For the smelting of cast iron in the modern metallurgical industry, blast furnace is used. This is a shaft- type furnace , which is not a very complex design, which, however, looks impressive. To bring the production of pig iron to perfection, mankind had to accumulate centuries of experience.
Partly explains what a blast furnace is, the Old Slavonic root of its name. "Smoke" means blow.
Ancestors of blast furnaces - grooms

In the Middle Ages, people needed different metals. Weapons and tools were made of steel, flexible and solid, and ordinary iron was used for household items. Syrup-blast furnaces have been used to obtain the right metal for a very long time, for millennia, and they fully met the needs until the stocks of fusible ores were depleted. High temperatures were achieved by increasing the height (the thrust intensified), the air was also pumped by hand bellows. However, over time, Europeans had to switch to lower-quality raw materials, which served as an incentive for progress. Shtukofen became that invention after which the first blast furnace appeared. It was a closed oven operating on a specific cycle. It was required to load ore, coal, then there was heating with blowing (manual efforts were not enough, therefore a drive from water wheels was used), after which it was necessary to wait for cooling and extract the metal, separating it from scale and other unsuitable by-products called kritz. The main advantage of gentry was the better concentration of thermal energy due to the closed volume during the working cycle, due to a decrease in its leakage into the atmosphere.
Pig-iron civilization
The main problem of medieval metallurgists in the thirteenth century was the refractoriness of iron. When pig iron was obtained in ore (that is, an iron-carbon alloy with a carbon concentration of 1.7% and higher), then they were surprised at its low melting point, but they were not enthusiastic. It was easier to obtain the obtained metal than steel and especially iron, but its mechanical qualities, from the point of view of the then consumers, left much to be desired: too fragile and not strong enough. However, in just two centuries, the attitude towards cast iron has changed. Firstly, it turned out to be a simple matter to extract it from the furnace, it could simply be drained in a molten form. Secondly, this metal has nevertheless found its application, and it is very diverse. And thirdly, it was a raw material for further purification from excess carbon, and it became much easier to get steel from it than from ore. So, after centuries of experimentation, the most productive metallurgical technology was found, and blast furnace invented. The furnace in the Westphalian city of Siegerland (second half of the 15th century) could operate with a continuous cycle for several years, producing over one and a half tons of cast iron daily. Then it was a lot.
Blast furnace structure
Only having been close to this gigantic stove can you understand how big the modern blast furnace is. Photos give an idea of ββits cyclopean sizes only when they depict a person who appears as small as an ant. However, despite the impressive appearance, the principle of action remained the same, medieval. The design includes five main components. The upper one, the top, is designed to load raw materials and their uniform distribution inside the furnace. Below it is located the part of the conical shape in which heating and the recovery process take place (about it later). The third unit on top is called steaming, there is iron melting. Then another conical part, this time tapering downward, is the shoulders, in which carbon monoxide (reducing gas) is released from coke. And at the very bottom is the hearth from which the finished product and production waste are extracted .
Process chemistry
Chemical processes are oxidizing and reducing. The former means a connection with oxygen, the latter, on the contrary, its rejection. Ore is an oxide, and in order to obtain iron, a certain reagent is required that can "select" excess atoms. The most important role in this process is played by coke, which produces a large amount of heat and carbon dioxide during combustion, which decomposes at high temperature into monoxide, a chemically active and unstable substance. CO strives to become dioxide again, and, meeting with ore molecules (Fe 2 O 3 ), it βtakes awayβ all oxygen from them, leaving only iron. There are, of course, other substances in the raw materials, unnecessary, which form waste called slag. This is how the blast furnace works. This, from the point of view of chemistry, is a fairly simple reduction reaction, accompanied by heat consumption.
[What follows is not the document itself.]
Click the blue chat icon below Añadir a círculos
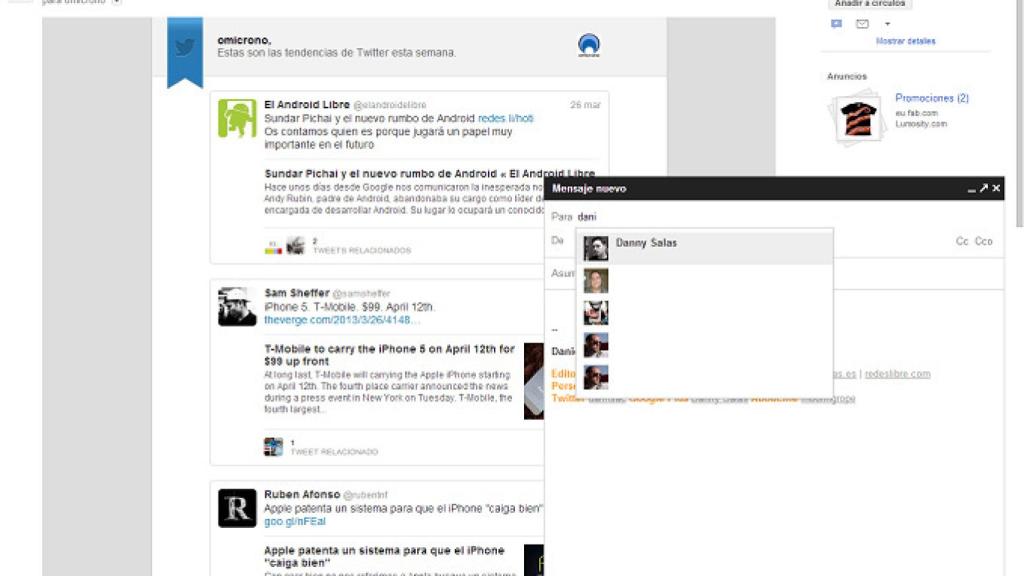This screenshot has height=576, width=1024. tap(837, 23)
What is a modern blast furnace?
The service life of the blast furnace is relatively small for structures of this magnitude - about a decade. During this time, the structure is subjected to heavy loads, burdened by thermal heating, then capital repair or demolition is required. The production of pig iron cannot be called harmless; it is associated with emissions of phosphorus, sulfur and other not very useful substances into the atmosphere. In the aggregate, these circumstances prompt many countries to curtail metallurgy or to modernize it (especially if the industry is basic and budget-forming). A modern blast furnace is a system that is quite simple in principle and requires, however, a complex control scheme with numerous control loops that ensure the most efficient use of raw materials and energy.